_Prompt_
Pictures in the material below are to be left out, and only the lines from the line with "The width and" up to and including the line with "The height and width of the screenshot is (731, 933)." are to be written out exactly.

_Input records_
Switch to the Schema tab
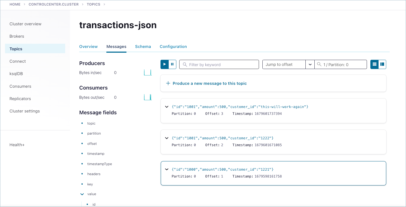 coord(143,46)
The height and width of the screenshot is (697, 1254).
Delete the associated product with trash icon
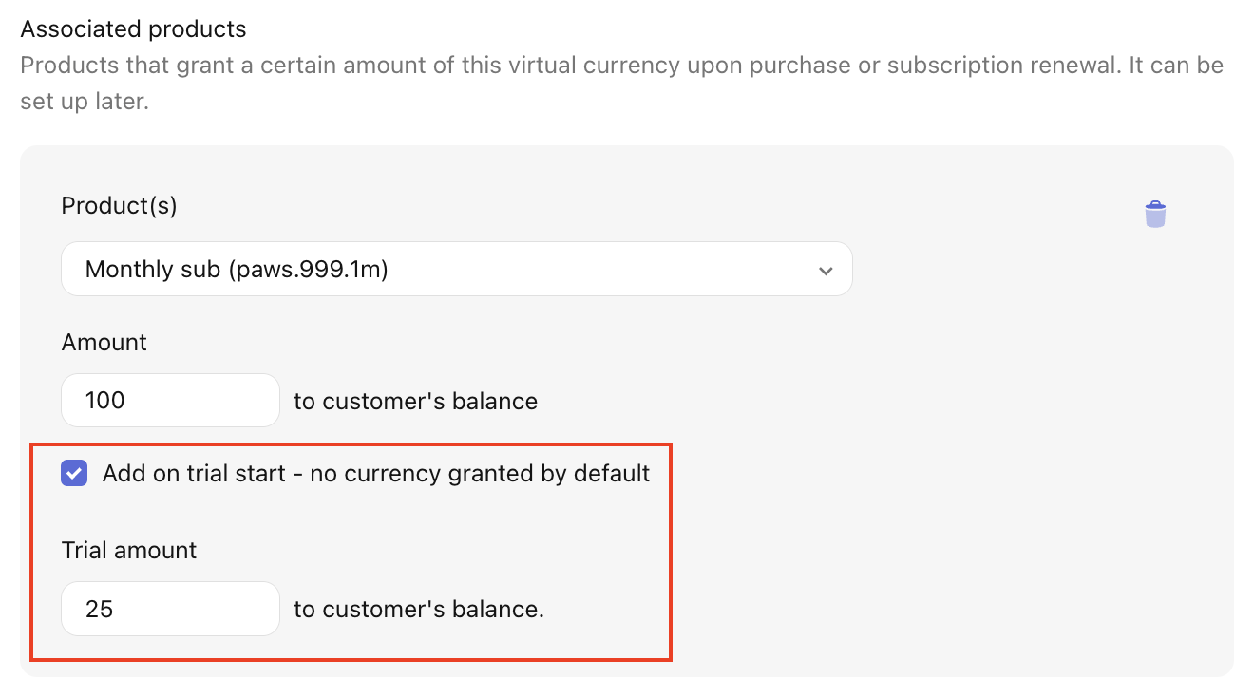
* * *
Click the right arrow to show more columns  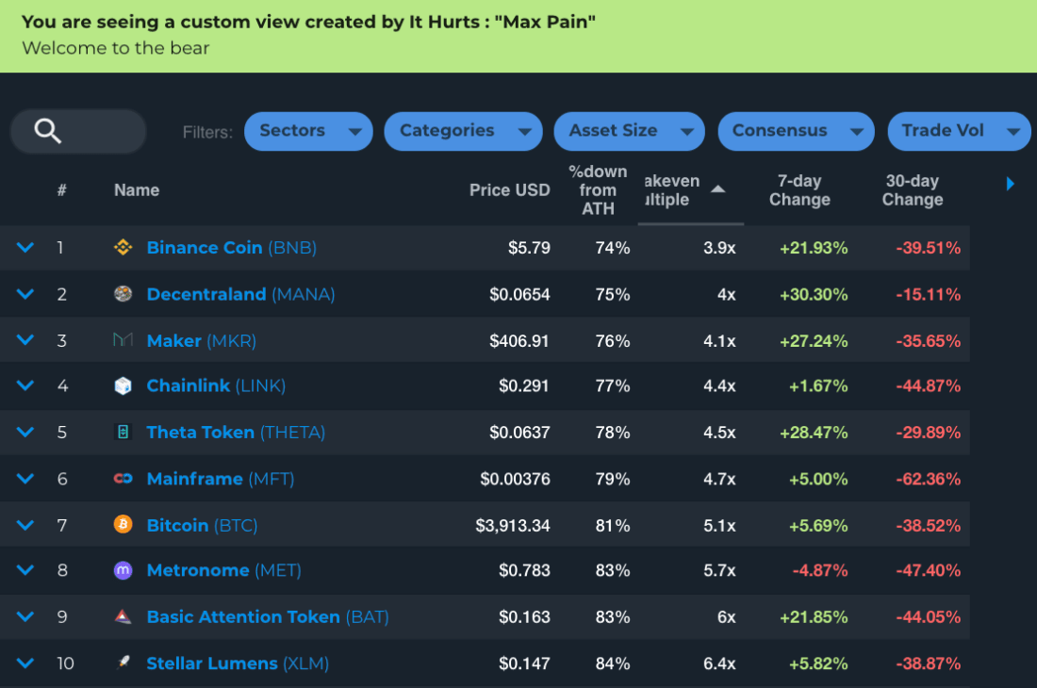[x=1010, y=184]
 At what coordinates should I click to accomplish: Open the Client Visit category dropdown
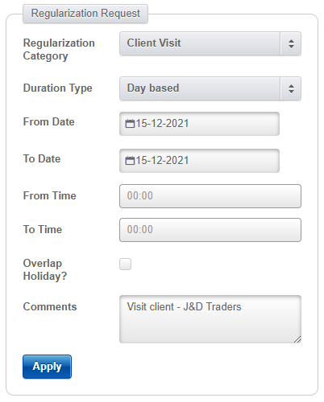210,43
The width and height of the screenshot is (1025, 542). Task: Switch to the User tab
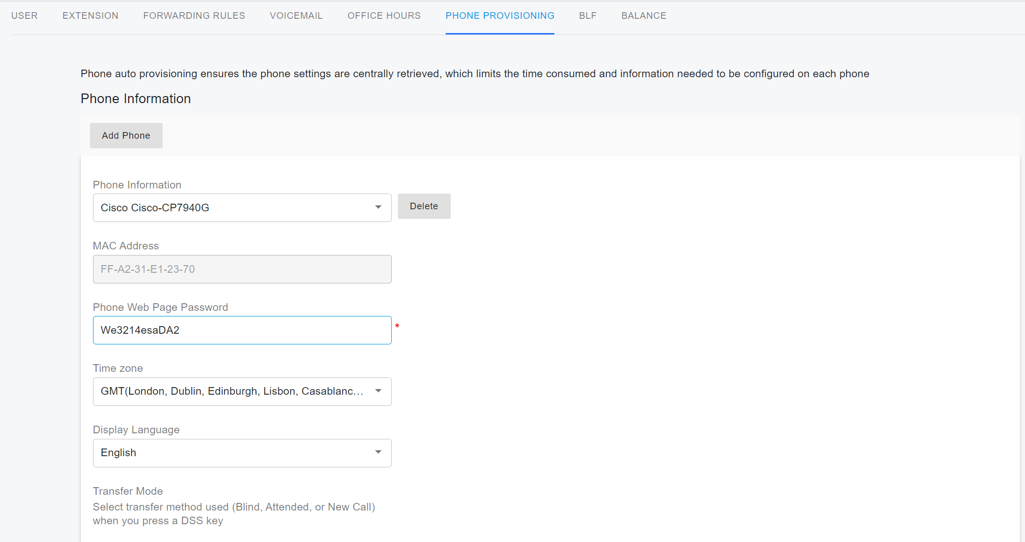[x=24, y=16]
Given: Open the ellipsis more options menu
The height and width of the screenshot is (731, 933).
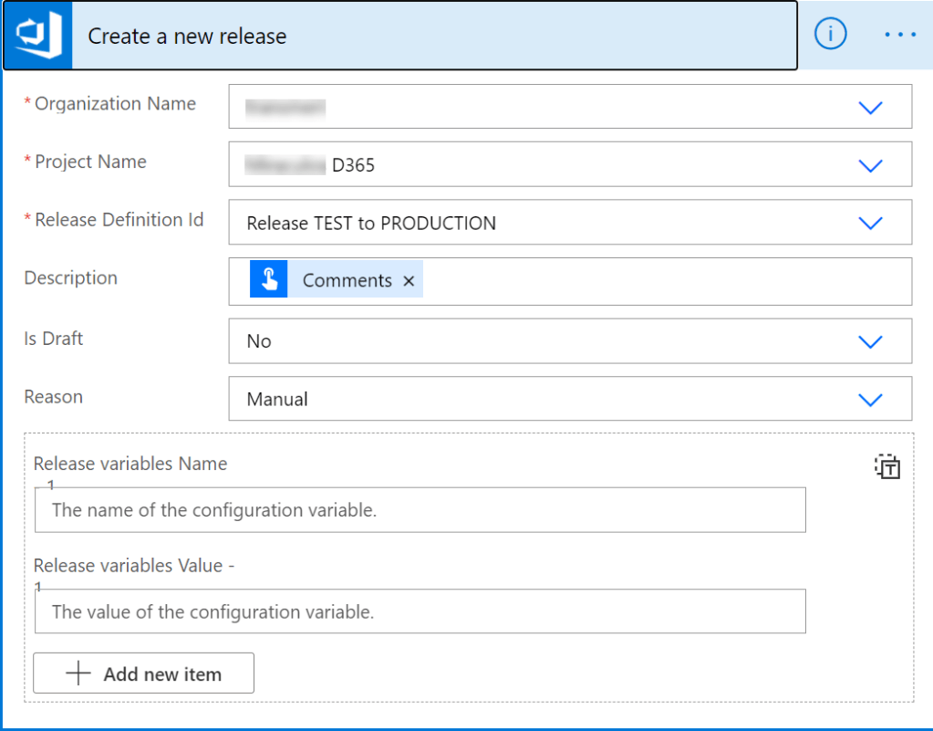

_The answer_
The width and height of the screenshot is (1025, 542). Task: Switch to the User tab
[x=24, y=16]
Given: Open the ellipsis more options menu
The height and width of the screenshot is (731, 933).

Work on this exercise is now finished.